Objective ▸
Reproduce the text of each item below word for word, but omit the pictures.

>> START Data supplied

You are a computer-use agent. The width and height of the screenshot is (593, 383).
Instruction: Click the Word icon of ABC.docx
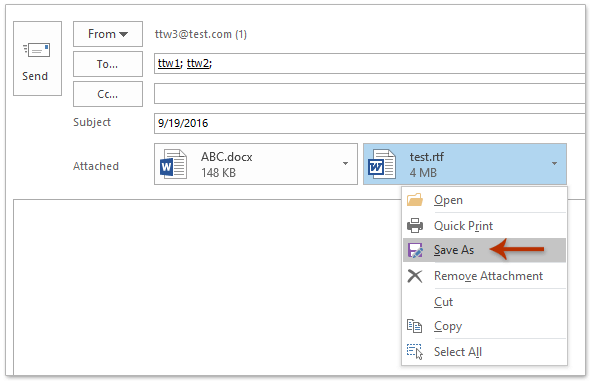click(173, 164)
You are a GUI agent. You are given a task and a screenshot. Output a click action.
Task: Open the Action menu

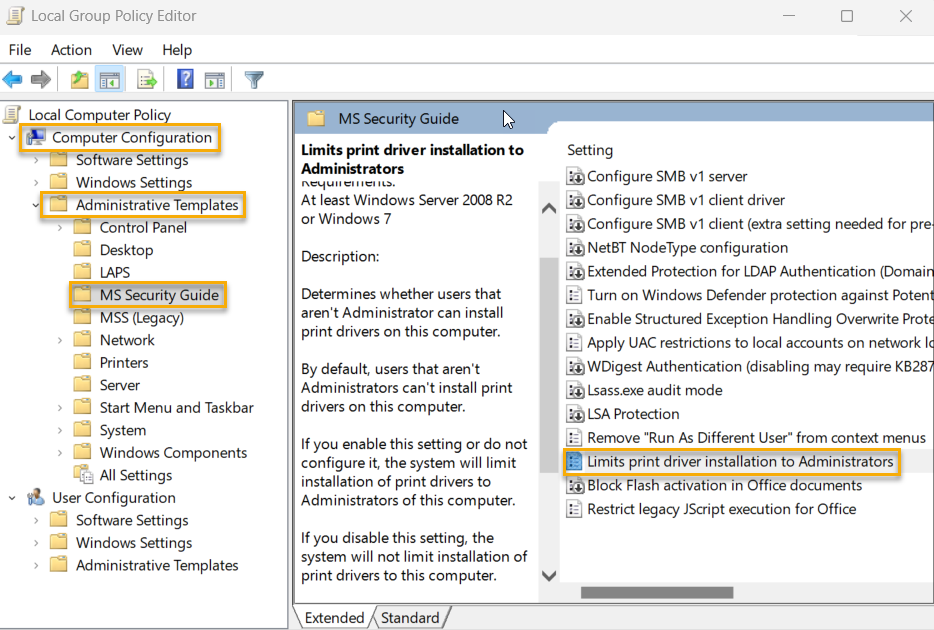71,50
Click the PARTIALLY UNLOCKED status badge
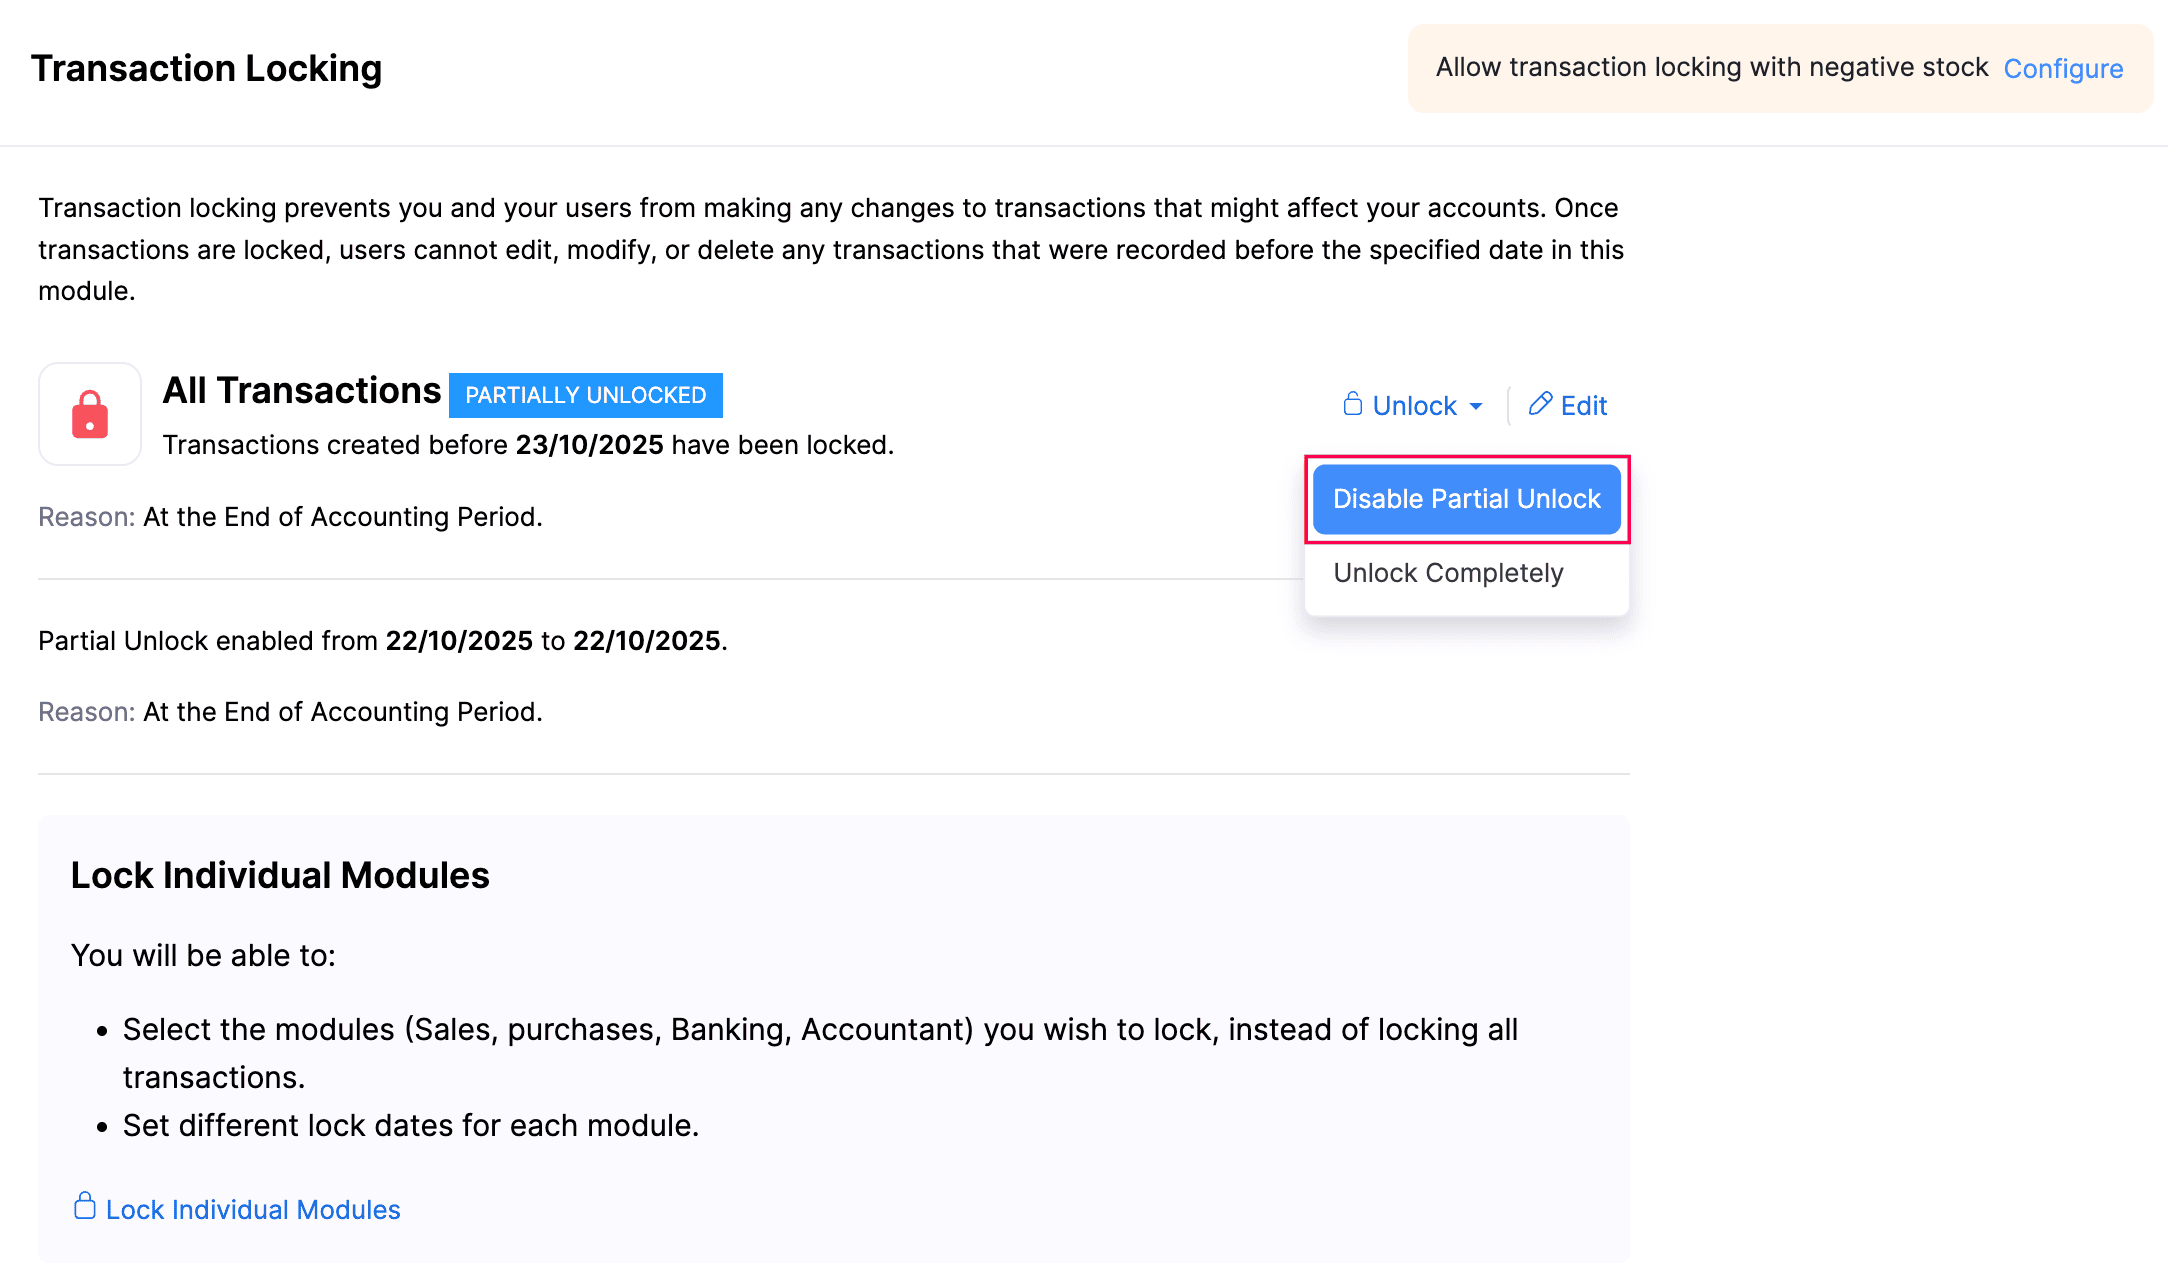2168x1266 pixels. (x=585, y=395)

>> END Data supplied

Exercise answer ▸
You are a computer-use agent. The width and height of the screenshot is (593, 383).
Instruction: Click the Word icon of ABC.docx
click(173, 164)
You are a GUI agent. You are given a task and a screenshot. Output a click action.
Task: Open the Action menu

71,50
Click the PARTIALLY UNLOCKED status badge
2168x1266 pixels. (x=585, y=395)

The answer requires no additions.